Del Rio explained that the couple, who were undocumented Mexicans, purchased a home in New York City in 2006. A broker steered them to a contract with a subprime lender that made them a loan for $380,000.

Using their combined family savings, the couple made a down payment of $50,000 and received a 2/28 adjustable rate mortgage, with interest-only payments for the first five years. The loan had an initial interest rate of 12.6%, but it was due to increase after two years. Over the life of the loan, the interest rate could have become as high as 18%. The couple made on-time payments for more than two years, paying more than $100,000 in interest – without reducing their principal by a single penny, Del Rio recounted.

The couple was vulnerable to this terrible financial trap because they believed they had no other options due to their undocumented immigration status, she said.

The cooperative stepped in by refinancing the couple's note using income tax returns from their family members, IRS-issued individual taxpayer identification numbers and other documents, Del Rio said, adding that the loan continues to perform today, and even though the family has faced hardships over the years.

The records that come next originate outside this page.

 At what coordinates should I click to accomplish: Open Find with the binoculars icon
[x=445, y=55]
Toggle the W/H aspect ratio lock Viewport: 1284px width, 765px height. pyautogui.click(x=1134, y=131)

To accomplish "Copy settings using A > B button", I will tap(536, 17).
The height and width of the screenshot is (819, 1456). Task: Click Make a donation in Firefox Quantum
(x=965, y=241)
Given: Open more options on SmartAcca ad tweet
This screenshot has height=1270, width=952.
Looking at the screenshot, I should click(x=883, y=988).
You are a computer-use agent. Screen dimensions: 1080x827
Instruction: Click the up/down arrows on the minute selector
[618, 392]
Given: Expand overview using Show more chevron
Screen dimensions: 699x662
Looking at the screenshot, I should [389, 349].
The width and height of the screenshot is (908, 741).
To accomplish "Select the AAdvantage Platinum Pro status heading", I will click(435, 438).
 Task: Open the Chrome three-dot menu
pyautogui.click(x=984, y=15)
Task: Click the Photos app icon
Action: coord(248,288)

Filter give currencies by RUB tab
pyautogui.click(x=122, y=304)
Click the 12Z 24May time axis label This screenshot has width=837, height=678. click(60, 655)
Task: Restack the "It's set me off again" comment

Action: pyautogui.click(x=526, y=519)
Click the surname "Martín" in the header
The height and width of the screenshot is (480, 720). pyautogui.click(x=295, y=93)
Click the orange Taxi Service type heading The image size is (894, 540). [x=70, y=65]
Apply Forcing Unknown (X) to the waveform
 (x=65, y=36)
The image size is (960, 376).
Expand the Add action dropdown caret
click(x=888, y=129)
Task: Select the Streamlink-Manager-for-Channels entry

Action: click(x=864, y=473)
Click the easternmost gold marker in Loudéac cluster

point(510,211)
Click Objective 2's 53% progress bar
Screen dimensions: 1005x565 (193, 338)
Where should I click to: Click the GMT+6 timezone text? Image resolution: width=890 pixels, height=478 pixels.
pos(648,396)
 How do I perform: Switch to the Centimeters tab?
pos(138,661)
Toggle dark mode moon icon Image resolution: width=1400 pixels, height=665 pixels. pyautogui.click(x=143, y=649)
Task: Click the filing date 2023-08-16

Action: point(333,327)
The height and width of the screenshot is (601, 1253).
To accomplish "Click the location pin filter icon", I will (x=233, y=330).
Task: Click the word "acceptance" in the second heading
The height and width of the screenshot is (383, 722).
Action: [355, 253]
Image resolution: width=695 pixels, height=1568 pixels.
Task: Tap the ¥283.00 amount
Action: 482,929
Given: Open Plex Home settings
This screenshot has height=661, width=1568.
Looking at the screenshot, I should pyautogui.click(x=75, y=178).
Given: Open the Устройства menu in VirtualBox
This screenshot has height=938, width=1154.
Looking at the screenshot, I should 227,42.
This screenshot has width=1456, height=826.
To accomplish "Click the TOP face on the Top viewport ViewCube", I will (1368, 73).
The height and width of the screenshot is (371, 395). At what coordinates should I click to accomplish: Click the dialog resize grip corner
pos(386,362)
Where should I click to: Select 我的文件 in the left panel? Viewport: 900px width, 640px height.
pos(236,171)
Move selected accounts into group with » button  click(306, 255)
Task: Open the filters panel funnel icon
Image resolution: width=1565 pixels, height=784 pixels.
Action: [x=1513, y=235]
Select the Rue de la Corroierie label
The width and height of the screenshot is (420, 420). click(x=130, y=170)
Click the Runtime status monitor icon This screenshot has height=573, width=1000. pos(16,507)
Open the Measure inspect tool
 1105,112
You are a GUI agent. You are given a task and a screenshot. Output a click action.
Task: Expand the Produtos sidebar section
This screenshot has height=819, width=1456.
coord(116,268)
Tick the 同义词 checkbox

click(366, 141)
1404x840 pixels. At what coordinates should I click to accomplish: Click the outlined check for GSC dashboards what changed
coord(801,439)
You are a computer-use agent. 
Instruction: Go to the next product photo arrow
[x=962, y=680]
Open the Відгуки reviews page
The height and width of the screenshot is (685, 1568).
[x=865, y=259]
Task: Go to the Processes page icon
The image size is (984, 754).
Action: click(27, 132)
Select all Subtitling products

"The father was injured on the job, and they experienced a significant decrease in income, for example," she said. "They have stayed current on their mortgage and are extremely loyal and grateful to the credit union. This is not to romanticize or suggest that intervening in situations like these are easy – certainly helping someone get into a safe, affordable loan to begin with is far better than helping someone get out of a bad one. This couple was lucky; many others aren't."

Miriam De Dios, president/CEO for the credit union consulting firm Coopera, stressed that due to their average age and financial needs, immigrants are great credit union member candidates.

"People need to remember that most of our immigrant populations are young," De Dios pointed out. "Credit unions worry about the rising average age of credit union members, but here we have a population of people who need credit union services and who, in general, are younger and starting out in life."

She added that many credit unions still cling to outdated fears and misunderstandings about the types of identification credit unions can accept from immigrants seeking membership. They can in fact use matricula consular cards, which Mexican immigrants can obtain from their consulates, along with passports and Individual Taxpayer Identification Numbers from the IRS, De Dios explained.

She also noted that today's immigrants are like their predecessors in that they view entrepreneurship and small business development as a path to economic success. In addition, contrary to popular misconceptions, immigrants are open to long-term relationships with financial institutions that they trust, which may include business loans and services.

Nava agreed and recounted how immigrant members at Guadalupe CU obtained loans to purchase mobile homes, paid them off quickly, and, using the mobile homes as vehicles to build capital, started small businesses.

Pablo DeFilippi, vice president for the National Federation of Community Development Credit Unions, argued that the benefits of welcoming immigrants boil down to financial inclusion.

"This is not just something that is at the core of what credit unions are all about," he said. "Financial inclusion works. Financial inclusion pays. Look at Guadalupe Credit Union and at what similar credit unions across the country are doing. Credit unions face an outstanding opportunity by financially including immigrants."